Items from a data source:
--- START ---
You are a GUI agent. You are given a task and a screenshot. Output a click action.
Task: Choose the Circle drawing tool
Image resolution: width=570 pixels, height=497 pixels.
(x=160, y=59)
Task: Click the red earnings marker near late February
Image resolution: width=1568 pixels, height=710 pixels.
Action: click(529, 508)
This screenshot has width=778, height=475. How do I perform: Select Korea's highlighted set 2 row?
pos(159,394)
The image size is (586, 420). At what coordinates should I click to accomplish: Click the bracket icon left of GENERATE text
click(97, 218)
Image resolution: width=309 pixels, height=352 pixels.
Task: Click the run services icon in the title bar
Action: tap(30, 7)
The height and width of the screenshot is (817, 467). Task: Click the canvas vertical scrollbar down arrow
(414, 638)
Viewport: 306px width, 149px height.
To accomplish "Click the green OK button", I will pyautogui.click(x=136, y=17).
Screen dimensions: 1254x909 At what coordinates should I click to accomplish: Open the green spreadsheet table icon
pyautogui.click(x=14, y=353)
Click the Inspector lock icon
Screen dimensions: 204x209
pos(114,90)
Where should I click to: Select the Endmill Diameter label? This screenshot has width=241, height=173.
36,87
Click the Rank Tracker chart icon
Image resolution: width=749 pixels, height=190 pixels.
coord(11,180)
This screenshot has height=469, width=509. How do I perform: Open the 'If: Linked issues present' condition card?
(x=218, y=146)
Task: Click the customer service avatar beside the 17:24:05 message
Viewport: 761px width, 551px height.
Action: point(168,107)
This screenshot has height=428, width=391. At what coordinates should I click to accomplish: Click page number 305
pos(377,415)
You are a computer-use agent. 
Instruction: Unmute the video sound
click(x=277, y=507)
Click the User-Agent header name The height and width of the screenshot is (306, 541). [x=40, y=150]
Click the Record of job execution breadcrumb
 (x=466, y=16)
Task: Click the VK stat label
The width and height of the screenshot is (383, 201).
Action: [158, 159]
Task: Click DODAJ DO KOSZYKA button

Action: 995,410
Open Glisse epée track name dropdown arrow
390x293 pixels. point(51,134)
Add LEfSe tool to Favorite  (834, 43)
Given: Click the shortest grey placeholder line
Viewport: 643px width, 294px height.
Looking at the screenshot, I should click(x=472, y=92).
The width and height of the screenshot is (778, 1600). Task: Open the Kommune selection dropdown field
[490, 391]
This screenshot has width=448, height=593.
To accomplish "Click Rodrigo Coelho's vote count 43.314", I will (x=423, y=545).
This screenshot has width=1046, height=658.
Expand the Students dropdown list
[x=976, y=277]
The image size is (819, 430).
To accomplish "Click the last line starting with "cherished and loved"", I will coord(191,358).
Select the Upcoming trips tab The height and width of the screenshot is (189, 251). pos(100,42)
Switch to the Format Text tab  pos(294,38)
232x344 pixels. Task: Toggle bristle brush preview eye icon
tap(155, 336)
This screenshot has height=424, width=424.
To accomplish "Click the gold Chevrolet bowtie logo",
--- END ---
TASK: Each entry needs to be copied out exactly as written.

TASK OUTPUT:
You are a GUI agent. You are given a task and a screenshot. Output a click action.
Task: Choose the Circle drawing tool
Image resolution: width=570 pixels, height=497 pixels.
(x=160, y=59)
Task: Click the red earnings marker near late February
Image resolution: width=1568 pixels, height=710 pixels.
Action: click(529, 508)
This screenshot has width=778, height=475. How do I perform: Select Korea's highlighted set 2 row?
pos(159,394)
The image size is (586, 420). At what coordinates should I click to accomplish: Click the bracket icon left of GENERATE text
click(97, 218)
Image resolution: width=309 pixels, height=352 pixels.
Task: Click the run services icon in the title bar
Action: tap(30, 7)
The height and width of the screenshot is (817, 467). Task: Click the canvas vertical scrollbar down arrow
(414, 638)
Viewport: 306px width, 149px height.
To accomplish "Click the green OK button", I will pyautogui.click(x=136, y=17).
Screen dimensions: 1254x909 At what coordinates should I click to accomplish: Open the green spreadsheet table icon
pyautogui.click(x=14, y=353)
Click the Inspector lock icon
Screen dimensions: 204x209
pos(114,90)
Where should I click to: Select the Endmill Diameter label? This screenshot has width=241, height=173.
36,87
Click the Rank Tracker chart icon
Image resolution: width=749 pixels, height=190 pixels.
coord(11,180)
This screenshot has height=469, width=509. How do I perform: Open the 'If: Linked issues present' condition card?
(x=218, y=146)
Task: Click the customer service avatar beside the 17:24:05 message
Viewport: 761px width, 551px height.
Action: point(168,107)
This screenshot has height=428, width=391. At what coordinates should I click to accomplish: Click page number 305
pos(377,415)
You are a computer-use agent. 
Instruction: Unmute the video sound
click(x=277, y=507)
Click the User-Agent header name The height and width of the screenshot is (306, 541). [x=40, y=150]
Click the Record of job execution breadcrumb
 (x=466, y=16)
Task: Click the VK stat label
The width and height of the screenshot is (383, 201).
Action: [158, 159]
Task: Click DODAJ DO KOSZYKA button

Action: 995,410
Open Glisse epée track name dropdown arrow
390x293 pixels. point(51,134)
Add LEfSe tool to Favorite  (834, 43)
Given: Click the shortest grey placeholder line
Viewport: 643px width, 294px height.
Looking at the screenshot, I should click(x=472, y=92).
The width and height of the screenshot is (778, 1600). Task: Open the Kommune selection dropdown field
[490, 391]
This screenshot has width=448, height=593.
To accomplish "Click Rodrigo Coelho's vote count 43.314", I will (x=423, y=545).
This screenshot has width=1046, height=658.
Expand the Students dropdown list
[x=976, y=277]
The image size is (819, 430).
To accomplish "Click the last line starting with "cherished and loved"", I will coord(191,358).
Select the Upcoming trips tab The height and width of the screenshot is (189, 251). pos(100,42)
Switch to the Format Text tab  pos(294,38)
232x344 pixels. Task: Toggle bristle brush preview eye icon
tap(155, 336)
This screenshot has height=424, width=424.
To accomplish "Click the gold Chevrolet bowtie logo",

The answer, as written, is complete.